• **PROVIDED MATERIAL**:
________________________
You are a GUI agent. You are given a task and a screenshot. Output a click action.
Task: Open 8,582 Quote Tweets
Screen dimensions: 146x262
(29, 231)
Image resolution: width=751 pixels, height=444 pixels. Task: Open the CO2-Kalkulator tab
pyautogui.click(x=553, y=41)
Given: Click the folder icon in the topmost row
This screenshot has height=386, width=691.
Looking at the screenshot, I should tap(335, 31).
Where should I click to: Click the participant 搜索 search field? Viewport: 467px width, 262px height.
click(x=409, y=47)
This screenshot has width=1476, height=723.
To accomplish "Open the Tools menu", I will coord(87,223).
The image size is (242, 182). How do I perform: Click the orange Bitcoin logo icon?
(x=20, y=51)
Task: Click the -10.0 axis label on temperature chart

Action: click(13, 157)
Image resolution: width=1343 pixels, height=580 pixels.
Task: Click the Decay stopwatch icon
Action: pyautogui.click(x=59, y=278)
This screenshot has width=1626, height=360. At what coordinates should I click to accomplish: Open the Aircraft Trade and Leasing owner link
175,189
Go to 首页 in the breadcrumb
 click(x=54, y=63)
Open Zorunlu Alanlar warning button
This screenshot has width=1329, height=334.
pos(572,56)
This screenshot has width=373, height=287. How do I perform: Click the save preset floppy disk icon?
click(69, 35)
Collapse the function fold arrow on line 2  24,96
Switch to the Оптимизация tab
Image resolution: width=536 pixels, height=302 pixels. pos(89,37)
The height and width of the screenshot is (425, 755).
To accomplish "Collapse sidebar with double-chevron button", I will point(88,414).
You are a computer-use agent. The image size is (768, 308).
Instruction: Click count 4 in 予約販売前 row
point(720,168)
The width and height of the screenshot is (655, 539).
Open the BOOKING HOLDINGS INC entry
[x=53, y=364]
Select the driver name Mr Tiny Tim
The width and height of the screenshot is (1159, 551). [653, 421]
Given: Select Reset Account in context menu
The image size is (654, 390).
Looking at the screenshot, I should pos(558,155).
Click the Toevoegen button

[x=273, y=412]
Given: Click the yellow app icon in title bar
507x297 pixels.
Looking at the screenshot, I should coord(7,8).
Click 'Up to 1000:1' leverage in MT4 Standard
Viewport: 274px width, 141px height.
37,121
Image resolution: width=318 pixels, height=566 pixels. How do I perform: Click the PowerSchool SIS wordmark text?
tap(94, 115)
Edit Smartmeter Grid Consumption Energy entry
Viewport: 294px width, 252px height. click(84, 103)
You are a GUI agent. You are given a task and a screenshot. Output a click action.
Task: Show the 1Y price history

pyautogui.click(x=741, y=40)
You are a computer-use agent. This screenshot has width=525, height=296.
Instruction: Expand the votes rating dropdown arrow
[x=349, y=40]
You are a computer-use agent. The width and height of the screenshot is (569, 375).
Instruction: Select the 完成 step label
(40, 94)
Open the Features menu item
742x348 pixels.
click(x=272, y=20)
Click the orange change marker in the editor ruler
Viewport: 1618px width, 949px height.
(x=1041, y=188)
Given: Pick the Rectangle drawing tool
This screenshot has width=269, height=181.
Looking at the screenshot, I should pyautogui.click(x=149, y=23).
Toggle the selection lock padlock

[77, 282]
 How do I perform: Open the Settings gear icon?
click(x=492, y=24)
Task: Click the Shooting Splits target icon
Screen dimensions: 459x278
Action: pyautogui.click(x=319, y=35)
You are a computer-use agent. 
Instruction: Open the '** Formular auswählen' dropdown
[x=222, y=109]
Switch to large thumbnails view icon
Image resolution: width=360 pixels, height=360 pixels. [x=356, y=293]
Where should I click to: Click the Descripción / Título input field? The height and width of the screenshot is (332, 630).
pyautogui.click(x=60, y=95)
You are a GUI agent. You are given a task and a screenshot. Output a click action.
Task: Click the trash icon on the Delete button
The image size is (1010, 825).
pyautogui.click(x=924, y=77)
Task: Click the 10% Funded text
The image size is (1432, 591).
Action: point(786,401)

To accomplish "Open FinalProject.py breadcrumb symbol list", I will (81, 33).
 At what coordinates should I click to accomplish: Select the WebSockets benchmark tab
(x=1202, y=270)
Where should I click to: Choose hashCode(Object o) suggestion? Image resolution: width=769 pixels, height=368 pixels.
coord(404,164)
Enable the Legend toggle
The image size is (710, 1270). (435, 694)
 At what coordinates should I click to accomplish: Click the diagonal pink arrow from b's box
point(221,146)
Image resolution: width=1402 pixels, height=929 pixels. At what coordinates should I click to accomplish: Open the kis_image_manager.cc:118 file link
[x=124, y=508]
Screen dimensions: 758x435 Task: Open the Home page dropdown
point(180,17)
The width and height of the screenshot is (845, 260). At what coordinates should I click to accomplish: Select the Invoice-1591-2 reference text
________________________
Retype every line of the items above without changing anything.

• **REPLY TO THE TASK**:
You are a GUI agent. You are given a task and a screenshot. Output a click action.
Task: Open 8,582 Quote Tweets
Screen dimensions: 146x262
(29, 231)
Image resolution: width=751 pixels, height=444 pixels. Task: Open the CO2-Kalkulator tab
pyautogui.click(x=553, y=41)
Given: Click the folder icon in the topmost row
This screenshot has height=386, width=691.
Looking at the screenshot, I should tap(335, 31).
Where should I click to: Click the participant 搜索 search field? Viewport: 467px width, 262px height.
click(x=409, y=47)
This screenshot has width=1476, height=723.
To accomplish "Open the Tools menu", I will coord(87,223).
The image size is (242, 182). How do I perform: Click the orange Bitcoin logo icon?
(x=20, y=51)
Task: Click the -10.0 axis label on temperature chart

Action: click(13, 157)
Image resolution: width=1343 pixels, height=580 pixels.
Task: Click the Decay stopwatch icon
Action: pyautogui.click(x=59, y=278)
This screenshot has width=1626, height=360. At what coordinates should I click to accomplish: Open the Aircraft Trade and Leasing owner link
175,189
Go to 首页 in the breadcrumb
 click(x=54, y=63)
Open Zorunlu Alanlar warning button
This screenshot has width=1329, height=334.
pos(572,56)
This screenshot has width=373, height=287. How do I perform: Click the save preset floppy disk icon?
click(69, 35)
Collapse the function fold arrow on line 2  24,96
Switch to the Оптимизация tab
Image resolution: width=536 pixels, height=302 pixels. pos(89,37)
The height and width of the screenshot is (425, 755).
To accomplish "Collapse sidebar with double-chevron button", I will point(88,414).
You are a computer-use agent. The image size is (768, 308).
Instruction: Click count 4 in 予約販売前 row
point(720,168)
The width and height of the screenshot is (655, 539).
Open the BOOKING HOLDINGS INC entry
[x=53, y=364]
Select the driver name Mr Tiny Tim
The width and height of the screenshot is (1159, 551). [653, 421]
Given: Select Reset Account in context menu
The image size is (654, 390).
Looking at the screenshot, I should pos(558,155).
Click the Toevoegen button

[x=273, y=412]
Given: Click the yellow app icon in title bar
507x297 pixels.
Looking at the screenshot, I should coord(7,8).
Click 'Up to 1000:1' leverage in MT4 Standard
Viewport: 274px width, 141px height.
37,121
Image resolution: width=318 pixels, height=566 pixels. How do I perform: Click the PowerSchool SIS wordmark text?
tap(94, 115)
Edit Smartmeter Grid Consumption Energy entry
Viewport: 294px width, 252px height. click(84, 103)
You are a GUI agent. You are given a task and a screenshot. Output a click action.
Task: Show the 1Y price history

pyautogui.click(x=741, y=40)
You are a computer-use agent. This screenshot has width=525, height=296.
Instruction: Expand the votes rating dropdown arrow
[x=349, y=40]
You are a computer-use agent. The width and height of the screenshot is (569, 375).
Instruction: Select the 完成 step label
(40, 94)
Open the Features menu item
742x348 pixels.
click(x=272, y=20)
Click the orange change marker in the editor ruler
Viewport: 1618px width, 949px height.
(x=1041, y=188)
Given: Pick the Rectangle drawing tool
This screenshot has width=269, height=181.
Looking at the screenshot, I should pyautogui.click(x=149, y=23).
Toggle the selection lock padlock

[77, 282]
 How do I perform: Open the Settings gear icon?
click(x=492, y=24)
Task: Click the Shooting Splits target icon
Screen dimensions: 459x278
Action: pyautogui.click(x=319, y=35)
You are a computer-use agent. 
Instruction: Open the '** Formular auswählen' dropdown
[x=222, y=109]
Switch to large thumbnails view icon
Image resolution: width=360 pixels, height=360 pixels. [x=356, y=293]
Where should I click to: Click the Descripción / Título input field? The height and width of the screenshot is (332, 630).
pyautogui.click(x=60, y=95)
You are a GUI agent. You are given a task and a screenshot. Output a click action.
Task: Click the trash icon on the Delete button
The image size is (1010, 825).
pyautogui.click(x=924, y=77)
Task: Click the 10% Funded text
The image size is (1432, 591).
Action: point(786,401)

To accomplish "Open FinalProject.py breadcrumb symbol list", I will (81, 33).
 At what coordinates should I click to accomplish: Select the WebSockets benchmark tab
(x=1202, y=270)
Where should I click to: Choose hashCode(Object o) suggestion? Image resolution: width=769 pixels, height=368 pixels.
coord(404,164)
Enable the Legend toggle
The image size is (710, 1270). (435, 694)
 At what coordinates should I click to accomplish: Click the diagonal pink arrow from b's box
point(221,146)
Image resolution: width=1402 pixels, height=929 pixels. At what coordinates should I click to accomplish: Open the kis_image_manager.cc:118 file link
[x=124, y=508]
Screen dimensions: 758x435 Task: Open the Home page dropdown
point(180,17)
The width and height of the screenshot is (845, 260). At what coordinates should I click to accomplish: Select the Invoice-1591-2 reference text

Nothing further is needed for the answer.